Conclusion: ESD is an effective method for en-bloc resection of large early colorectal neoplasms. Even though, our center commenced to perform ESD not so long ago, we have achieved comparable colonic ESD results to in terms of efficacy and safety compared to many other centers in Asia. Key Word(s): 1. ESD; 2. Colon; Presenting Author: YAN LIU Additional Authors: YANG SHI, WEIXIANG MENG Corresponding Author: YAN LIU Affiliations: Jilin University First Hospital Gastroenterology & Endoscopy Objective: Hirschprung disease is a digestive tract malformations, the basic pathogenesis of it is the lack of ganglia cell in the large bowel wall. The absence of these ganglia cell paralyzes the involved segment leading to cramps, narrow and intestinal contents through with difficulty. Almost patients are diagnosed when there are babies and operated upon in their first year. Hirschprung’s disease is a rare condition in the adult. Methods: A 58-year-old female came to the hospital because of bellyache and abdominal distension of 4 years duration, aggravating for 4 months, accompanied by constipation, vomit and the weight is reduced about 10 Kg in one month.

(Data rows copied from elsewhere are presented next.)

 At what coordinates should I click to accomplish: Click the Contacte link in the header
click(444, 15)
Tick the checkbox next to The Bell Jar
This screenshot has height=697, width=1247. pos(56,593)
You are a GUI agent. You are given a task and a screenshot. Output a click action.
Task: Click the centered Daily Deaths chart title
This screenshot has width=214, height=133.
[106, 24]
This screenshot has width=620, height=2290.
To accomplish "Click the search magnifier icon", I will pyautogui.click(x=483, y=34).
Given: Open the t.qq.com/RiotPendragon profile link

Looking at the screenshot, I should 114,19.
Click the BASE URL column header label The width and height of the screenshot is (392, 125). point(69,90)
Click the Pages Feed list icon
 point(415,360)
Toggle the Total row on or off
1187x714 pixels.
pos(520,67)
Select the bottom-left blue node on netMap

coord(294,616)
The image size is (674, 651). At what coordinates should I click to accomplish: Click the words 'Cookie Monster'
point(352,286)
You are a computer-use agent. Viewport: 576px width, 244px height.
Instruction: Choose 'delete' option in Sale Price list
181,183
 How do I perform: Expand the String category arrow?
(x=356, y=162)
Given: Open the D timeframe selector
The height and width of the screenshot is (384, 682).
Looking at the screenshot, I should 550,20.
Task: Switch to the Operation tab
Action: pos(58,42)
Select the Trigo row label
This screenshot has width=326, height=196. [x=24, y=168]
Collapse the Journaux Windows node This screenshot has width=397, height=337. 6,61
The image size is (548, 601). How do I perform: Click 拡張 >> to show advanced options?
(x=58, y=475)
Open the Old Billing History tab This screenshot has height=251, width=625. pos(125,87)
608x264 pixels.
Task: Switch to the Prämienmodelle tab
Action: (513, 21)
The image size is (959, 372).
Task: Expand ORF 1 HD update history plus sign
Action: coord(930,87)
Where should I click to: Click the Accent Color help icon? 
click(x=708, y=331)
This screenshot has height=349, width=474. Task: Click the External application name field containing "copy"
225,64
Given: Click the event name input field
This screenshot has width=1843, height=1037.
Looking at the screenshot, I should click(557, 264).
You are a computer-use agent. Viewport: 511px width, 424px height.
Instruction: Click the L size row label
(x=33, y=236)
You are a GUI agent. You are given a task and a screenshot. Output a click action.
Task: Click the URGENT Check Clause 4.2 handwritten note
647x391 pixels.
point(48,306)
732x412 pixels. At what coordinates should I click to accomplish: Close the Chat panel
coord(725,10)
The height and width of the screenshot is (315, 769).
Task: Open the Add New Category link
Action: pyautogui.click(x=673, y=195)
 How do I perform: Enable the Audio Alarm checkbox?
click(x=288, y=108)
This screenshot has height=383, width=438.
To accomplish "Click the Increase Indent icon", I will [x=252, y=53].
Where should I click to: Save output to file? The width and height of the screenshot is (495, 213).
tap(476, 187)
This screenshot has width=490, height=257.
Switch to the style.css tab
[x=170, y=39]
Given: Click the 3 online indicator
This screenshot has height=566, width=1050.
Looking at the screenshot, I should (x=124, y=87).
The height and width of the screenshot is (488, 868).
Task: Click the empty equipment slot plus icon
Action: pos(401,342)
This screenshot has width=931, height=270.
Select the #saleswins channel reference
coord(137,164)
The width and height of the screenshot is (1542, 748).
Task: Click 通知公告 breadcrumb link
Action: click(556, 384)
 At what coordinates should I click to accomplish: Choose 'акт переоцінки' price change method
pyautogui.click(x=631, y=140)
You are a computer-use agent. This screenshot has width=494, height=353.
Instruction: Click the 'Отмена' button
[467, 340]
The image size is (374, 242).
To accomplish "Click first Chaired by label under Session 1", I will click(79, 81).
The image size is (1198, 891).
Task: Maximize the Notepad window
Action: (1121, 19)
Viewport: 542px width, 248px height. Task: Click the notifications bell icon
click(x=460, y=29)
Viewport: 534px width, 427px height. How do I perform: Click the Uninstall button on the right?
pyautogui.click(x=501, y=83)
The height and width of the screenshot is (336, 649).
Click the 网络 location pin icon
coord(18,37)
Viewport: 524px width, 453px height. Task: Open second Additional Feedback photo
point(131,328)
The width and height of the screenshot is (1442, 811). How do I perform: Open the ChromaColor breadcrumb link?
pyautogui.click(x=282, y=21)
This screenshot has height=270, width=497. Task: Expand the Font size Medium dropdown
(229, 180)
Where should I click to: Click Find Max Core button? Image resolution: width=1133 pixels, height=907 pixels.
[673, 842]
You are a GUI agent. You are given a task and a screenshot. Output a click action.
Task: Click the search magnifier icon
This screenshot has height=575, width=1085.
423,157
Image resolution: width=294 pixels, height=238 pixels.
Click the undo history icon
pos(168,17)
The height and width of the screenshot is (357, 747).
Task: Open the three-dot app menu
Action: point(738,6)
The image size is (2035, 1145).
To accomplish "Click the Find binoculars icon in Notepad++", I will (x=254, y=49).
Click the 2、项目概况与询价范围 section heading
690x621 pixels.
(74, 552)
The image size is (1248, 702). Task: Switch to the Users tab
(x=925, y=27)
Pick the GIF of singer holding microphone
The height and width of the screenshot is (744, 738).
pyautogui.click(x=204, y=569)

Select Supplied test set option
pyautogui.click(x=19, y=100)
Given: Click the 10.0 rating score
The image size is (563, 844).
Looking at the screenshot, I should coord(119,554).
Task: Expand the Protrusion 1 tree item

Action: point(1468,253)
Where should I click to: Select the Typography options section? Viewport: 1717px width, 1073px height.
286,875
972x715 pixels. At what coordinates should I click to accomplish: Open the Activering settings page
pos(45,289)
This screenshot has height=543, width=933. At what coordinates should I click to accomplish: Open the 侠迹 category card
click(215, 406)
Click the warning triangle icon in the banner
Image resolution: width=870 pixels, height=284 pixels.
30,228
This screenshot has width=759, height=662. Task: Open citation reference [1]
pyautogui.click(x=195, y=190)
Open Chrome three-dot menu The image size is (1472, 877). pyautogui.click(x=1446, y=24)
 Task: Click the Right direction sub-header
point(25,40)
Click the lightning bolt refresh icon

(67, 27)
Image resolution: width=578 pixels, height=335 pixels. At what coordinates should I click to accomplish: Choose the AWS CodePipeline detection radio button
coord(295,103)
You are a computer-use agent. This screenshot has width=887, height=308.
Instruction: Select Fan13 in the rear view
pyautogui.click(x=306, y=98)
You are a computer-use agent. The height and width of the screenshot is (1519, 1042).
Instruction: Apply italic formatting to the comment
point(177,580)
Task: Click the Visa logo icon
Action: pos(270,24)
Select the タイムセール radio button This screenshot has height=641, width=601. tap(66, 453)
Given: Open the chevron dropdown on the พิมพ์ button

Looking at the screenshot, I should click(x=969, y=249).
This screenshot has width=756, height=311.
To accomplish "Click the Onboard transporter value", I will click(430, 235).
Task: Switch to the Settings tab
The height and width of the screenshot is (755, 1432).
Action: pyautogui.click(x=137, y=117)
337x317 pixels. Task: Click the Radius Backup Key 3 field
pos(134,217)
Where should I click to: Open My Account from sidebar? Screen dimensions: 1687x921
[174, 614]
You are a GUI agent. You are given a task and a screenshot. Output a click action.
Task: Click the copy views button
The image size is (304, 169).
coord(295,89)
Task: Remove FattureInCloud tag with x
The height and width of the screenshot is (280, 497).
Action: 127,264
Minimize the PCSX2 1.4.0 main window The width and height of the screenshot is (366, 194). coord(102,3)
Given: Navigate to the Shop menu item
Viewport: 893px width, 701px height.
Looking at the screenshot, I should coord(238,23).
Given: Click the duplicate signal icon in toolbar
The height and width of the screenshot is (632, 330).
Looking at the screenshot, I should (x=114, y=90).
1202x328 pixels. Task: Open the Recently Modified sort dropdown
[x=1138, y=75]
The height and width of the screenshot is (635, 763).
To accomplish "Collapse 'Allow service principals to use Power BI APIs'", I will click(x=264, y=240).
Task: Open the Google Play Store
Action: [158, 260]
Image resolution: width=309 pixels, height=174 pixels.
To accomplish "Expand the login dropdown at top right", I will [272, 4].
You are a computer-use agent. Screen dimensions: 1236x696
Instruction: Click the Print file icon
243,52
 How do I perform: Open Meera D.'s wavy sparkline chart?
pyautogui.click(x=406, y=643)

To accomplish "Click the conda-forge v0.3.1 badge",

[113, 114] In terms of duration of treatment, there have been con

[113, 114] In terms of duration of treatment, there have been contradictory reports whether the eradication rate was significantly different between

the 7-day and 14-day regimens of bismuth-containing quadruple therapy. Statement 19. A secondary regimen including two or more antibiotics that were not used in the primary regimen is recommended for H. pylori eradication in cases of eradication failure with initial bismuth-containing quadruple therapy (Fig. 3). Level of evidence C, Grade of recommendation 1 Experts’ opinions: completely agree (37.0%), mostly agree (55.6%), partially agree (7.4%), mostly disagree (0%), completely disagree (0%), not sure (0%) H. pylori eradication failure is associated with antibiotics resistance, patient compliance, H. pylori density, CagA status, and smoking. A secondary regimen must contain new antibiotics that have not been used in the primary regimen because of the possibility of resistance. https://www.selleckchem.com/products/Adriamycin.html One study showed that the expression of multidrug-resistant H. pylori increased after GSK2126458 manufacturer primary eradication.[115] Various combinations of antibiotics have been proposed

as secondary regimens.[15, 26, 39, 97] Potential combinations included sequential therapy, concomitant therapy, and triple therapy with a PPI and amoxicillin. However, sequential or concomitant therapy has limitations as a secondary regimen because studies have mostly focused on using these therapies as primary treatment. Even with such limitations, cAMP sequential or concomitant therapy is recommended as a secondary regimen because it is very difficult to create a secondary regimen in cases of H. pylori eradication failure when the primary treatment included both clarithromycin and nitroimidazole. Sequential therapy is composed of 5 days of treatment with PPI and amoxicillin, followed by another 5days of treatment with PPI, clarithromycin, and nitroimidazole (metronidazole or tinidazole). In one retrospective and six prospective randomized studies

conducted in Korea, sequential therapy had an eradication rate of 77.8–85.9% in intention-to-treat analysis, and was more effective than clarithromycin-containing triple therapy, which reported an eradication rate of 62.2–75.0%.[116-120] There are several reasons why sequential therapy has a higher eradication rate than triple therapy. First, clarithromycin-containing triple therapy has a higher eradication rate when H. pylori density is low (inoculum effect). Therefore, initial dual therapy with PPI and amoxicillin lowers H. pylori density, and likely increases the effect of subsequent triple therapy, which is composed of PPI, clarithromycin and nitroimidazole.[121] Second, H. pylori moves antibiotics outside of itself to create an efflux channel of clarithromycin and prevents antibiotics from binding to ribosomes.